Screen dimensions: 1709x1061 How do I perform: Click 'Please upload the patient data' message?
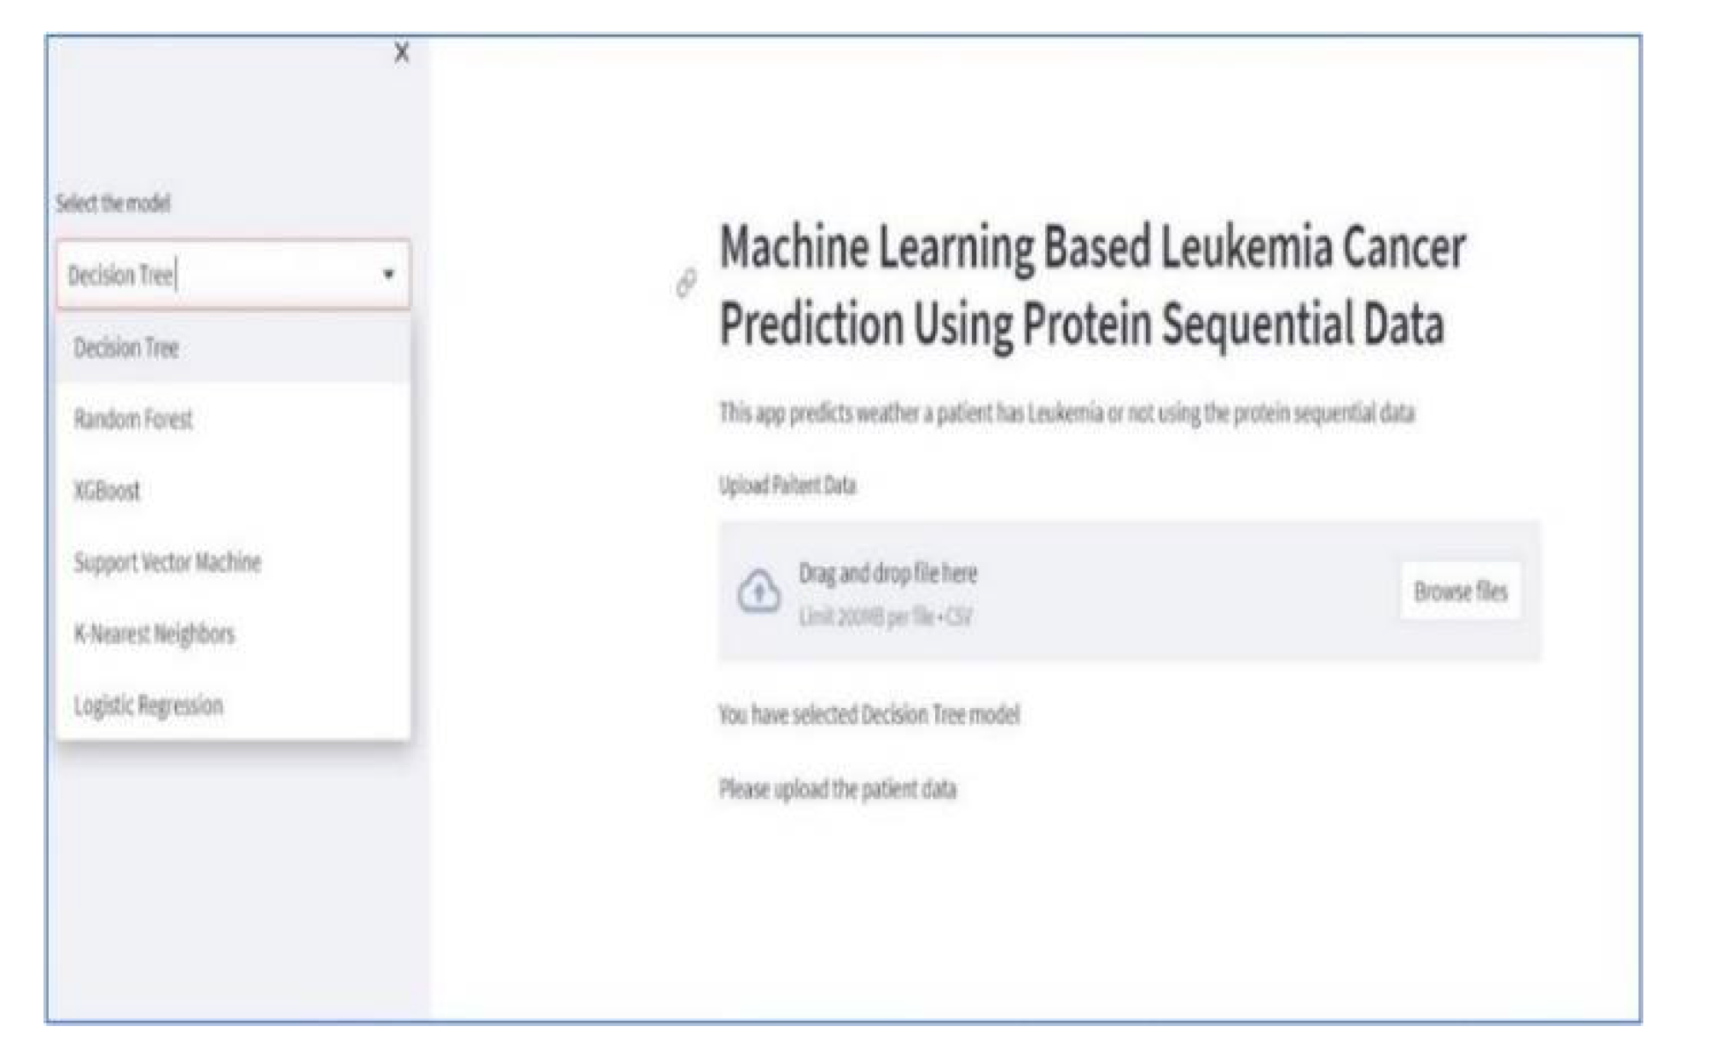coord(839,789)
* * *
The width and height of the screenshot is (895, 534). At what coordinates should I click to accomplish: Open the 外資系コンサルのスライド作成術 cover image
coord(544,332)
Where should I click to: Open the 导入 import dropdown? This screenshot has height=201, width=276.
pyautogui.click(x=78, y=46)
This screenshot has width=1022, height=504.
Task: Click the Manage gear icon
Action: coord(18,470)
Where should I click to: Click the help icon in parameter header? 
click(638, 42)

→ WHAT IS ASKED
Put the lines between the one holding "Screen dimensions: 1709x1061" and the one holding "coord(839,789)", inclusive, into a JSON list of strings, one string per line with blank lines omitted, and leave the pictures out.

→ WRITTEN RESPONSE
[
  "Screen dimensions: 1709x1061 How do I perform: Click 'Please upload the patient data' message?",
  "coord(839,789)"
]